The > and < inside the variant types show that they may still be refined, either by defining more tags or by allowing less. As such, they containan implicit type variable.

Indeed, I confirmed in utop:

# type t = [ `A | `B ];;
type t = [ `A | `B ]
# type t = [< `A | `B ];;
Error: A type variable is unbound in this type declaration. 
In type [< `A | `B ] as 'a the variable 'a is unbound
# type 'a t = [< `A | `B ] as 'a;;
type 'a t = 'a constraint 'a = [< `A | `B ]

I have no idea what’s going on in that last type declaration (I’ve never come across the as keyword in a type decl before and I don’t know what it does or what’s it’s useful for), or why there’s an implicit type variable in some polymorphic variants, but I think maybe understanding those things would start me down a road to understanding what goes on underneath the hood with regards to polymorphic variants. Explanations of or feedback on any of the above obversations are welcome.

TLDR: How does type checking for polymorphic variants work under the hood?

Indeed. Here is a list of papers that you could check out.

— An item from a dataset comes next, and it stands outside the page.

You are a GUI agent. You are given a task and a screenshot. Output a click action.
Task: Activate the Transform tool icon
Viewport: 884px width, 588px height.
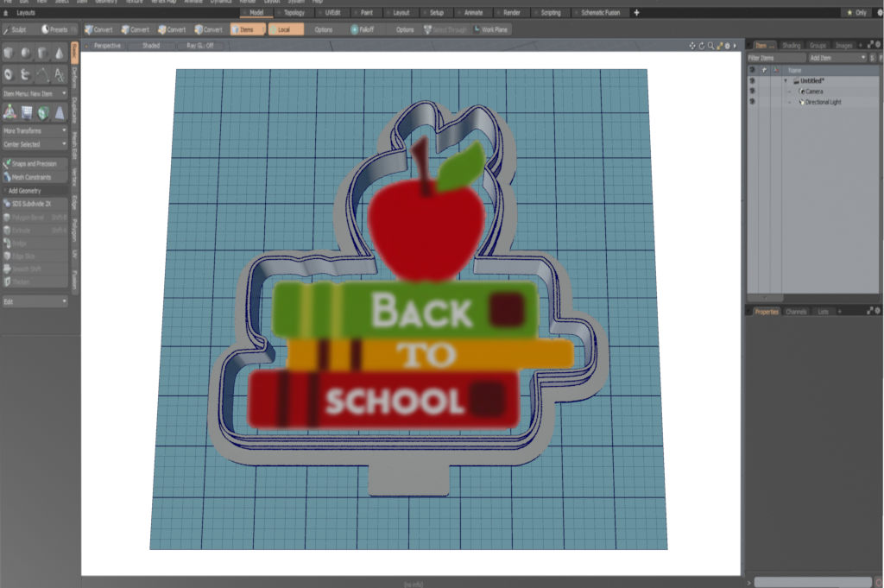pos(9,112)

A few years ago, the common advice was to use regular variants instead of polymorphic variants because polymorphic variants get confusing. That seems less true now. The community comfortably uses polymorphic variants often, probably because they do have several benefits (no need to pre-define them, and the sub-typing aspect).

1 Like

I would approach this from the perspective of subtyping and co/contravariance. So my intuition (and I don’t know if it’s correct here) is that f can be assigned to g because the type of f is a subtype of the type of g. I.e.,

[< `A | `B ] -> int is_a_subtype_of [ `A | `B ] -> int

So, because of function contravariance,

[ `A | `B ] is_a_subtype_of [< `A | `B ]

This makes sense to me because [< `A | `B ] is a type that can potentially have less cases than [ `A | `B ], hence the latter seems to be more specific and thus the subtype.

However, I’m still not completely sure I understand how type checking works for these

Your example here is really just an instance of polymorphism. It is very similar to this example:

# let f = [];;
val f : 'a list = []
# let g : int list = f;;
val g : int list = []

In this case the type of f is polymorphic in the type of the list’s elements. In your example, f is polymorphic in whether the input type allows A or B tags. It is not clear from the syntax but there is a hidden type variable inside any [< ... ] or [> ...] type.

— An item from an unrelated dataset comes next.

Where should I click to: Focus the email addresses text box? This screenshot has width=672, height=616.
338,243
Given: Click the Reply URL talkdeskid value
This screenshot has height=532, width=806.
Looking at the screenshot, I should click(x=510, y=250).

Again you can see similar behaviour with your type definition examples:

# type t = 'a list;;
Error: Unbound type parameter 'a
# type 'a t = 'a constraint 'a = 'b list;;
type 'a t = 'a constraint 'a = 'b list

I would approach this from the perspective of subtyping and co/contravariance.

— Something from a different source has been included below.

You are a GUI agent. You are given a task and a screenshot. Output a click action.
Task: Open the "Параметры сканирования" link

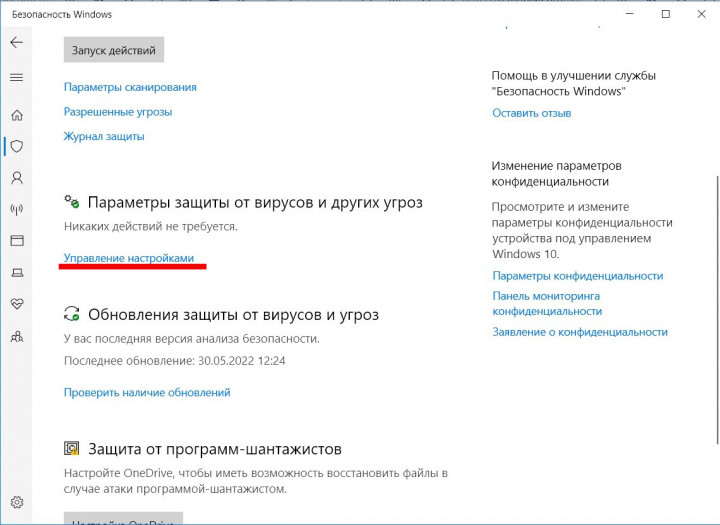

Whilst polymorphic variants do have a subtyping relation, that is only used when using the :> syntax to cast them. In these examples subtyping is not involved, and so the variance of the type does not matter. For example,

# let f () : [< `A | `B] = assert false;;
val f : unit -> [< `A | `B ] = <fun>
# let g : unit -> [`A | `B] = f;;
val g : unit -> [ `A | `B ] = <fun>

Here the row polymorphism allows the type to be specialised to [A | B] even though it is in a covariant position.

1 Like

Possibly my old lecture notes would be a useful read:


and accompanying slides:



Thank you for the links to the lecture notes. I had actually found those notes myself yesterday. Reading them quickly lead to more questions, and at this point I can see that although I started out asking a specific question about polymorphic variants, what I’m really interested in is a broad knowledge of type theory and it’s practical applicability to programming in functional languages. Luckily, it looks like this is precisely what your course is about! Therefore I’m content to leave my specific questions about polymorphic variants until I’ve gotten my fundamentals straight.